Extrait de texte:
################

4. Aux termes de l’article 125-0 A du même code, dans sa version applicable au litige :  » I. – 1° Les produits attachés aux bons ou contrats de capitalisation ainsi qu’aux placements de même nature souscrits auprès d’entreprises d’assurance établies en France sont, lors du dénouement du contrat, soumis à l’impôt sur le revenu (…) Les produits en cause sont constitués par la différence entre les sommes remboursées au bénéficiaire et le montant des primes versées (…) III. Le prélèvement est établi, liquidé et recouvré sous les mêmes garanties et sanctions que celui mentionné à l’article 125 A (…) « .

5. Après avoir relevé que les comptes de la société Océane avaient été approuvés au 31 décembre 2011 et que les bénéfices de la société, arrêtés conformément à l’article 18 de ses statuts, avaient été répartis entre les associés par inscription au crédit de leur compte courant au prorata de leurs droits sociaux, la cour administrative d’appel a jugé que les bénéfices ainsi déterminés, y compris la part de gains latents qu’ils comportaient du fait de ce mode de calcul statutaire dès lors que la répartition avait fait disparaître ce caractère latent, devaient être inclus, à concurrence de la quote-part de chaque associé, dans ses revenus imposables au titre de l’année en cause. En statuant ainsi, alors que la société Océane n’avait pas opté pour son assujettissement à l’impôt sur les sociétés et que l’ensemble de ses associés relevaient du II de l’article 238 bis K du code général des impôts, de sorte que ces derniers étaient soumis à l’impôt sur le revenu à concurrence de leur quote-part des bénéfices de la société déterminés en application des dispositions de l’article 125-0 A du code général des impôts, indépendamment de la répartition de ces bénéfices et sans qu’aient d’incidence à cet égard les modalités de calcul du résultat que la société était statutairement tenue de déterminer à seule fin d’information de ces mêmes associés, la cour a commis une erreur de droit. M. et Mme H… sont, par suite, fondés à demander l’annulation de l’arrêt qu’ils attaquent.

6. Dans les circonstances de l’espèce, il y a lieu de régler l’affaire au fond en application des dispositions de l’article L. 821-2 du code de justice administrative.

7. Il résulte de l’instruction que, compte tenu du dégrèvement prononcé par l’administration préalablement à la saisine du tribunal administratif par les contribuables en vue de tenir compte de ce qu’avait été soumise à l’impôt entre leurs mains la quote-part de M. H… et de son fils mineur dans les gains de rachats de contrats de capitalisation perçus par la société au cours de l’année 2011, ne sont en litige que les impositions supplémentaires procédant de la taxation de la différence entre la quote-part des intéressés dans les bénéfices de la société Océane arrêtés en application de l’article 18 de ses statuts et leur quote-part des revenus de cette société déterminés en application des dispositions de l’article 125-0 A du code général des impôts. Il résulte, par suite, de ce qui a été dit au point 5 que M. et Mme H… sont fondés à soutenir que c’est à tort que, par le jugement qu’ils attaquent, le tribunal administratif a rejeté leur demande tendant à la décharge de ces impositions supplémentaires.

################

Extraits de données:
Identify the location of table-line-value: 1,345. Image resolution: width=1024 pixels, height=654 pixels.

################

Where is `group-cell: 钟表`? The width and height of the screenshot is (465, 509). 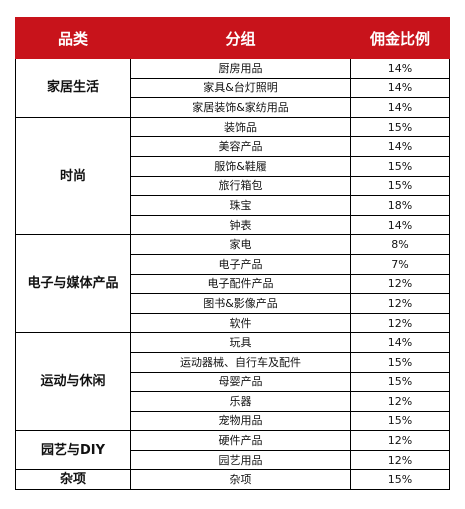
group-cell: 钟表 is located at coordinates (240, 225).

################

Consigne A:
Répondez à ces questions à partir de l'extrait de texte, une réponse par ligne :
(i) À quelle date les comptes de la société Océane avaient-ils été approuvés ?
(ii) D'après l'article 125-0 A cité, par quoi les produits en cause sont-ils constitués ?
(iii) En application de quel article l'affaire est-elle réglée au fond ?
Consigne B: Recopiez mot pour mot le passage de l'extrait de texte qui s'ouvre sur les mots « 6. Dans les » et se termine par « de justice administrative. ».

Zone de réponse A:
(i) Au 31 décembre 2011.
(ii) Par la différence entre les sommes remboursées au bénéficiaire et le montant des primes versées.
(iii) L'article L. 821-2 du code de justice administrative.

Zone de réponse B:
6. Dans les circonstances de l’espèce, il y a lieu de régler l’affaire au fond en application des dispositions de l’article L. 821-2 du code de justice administrative.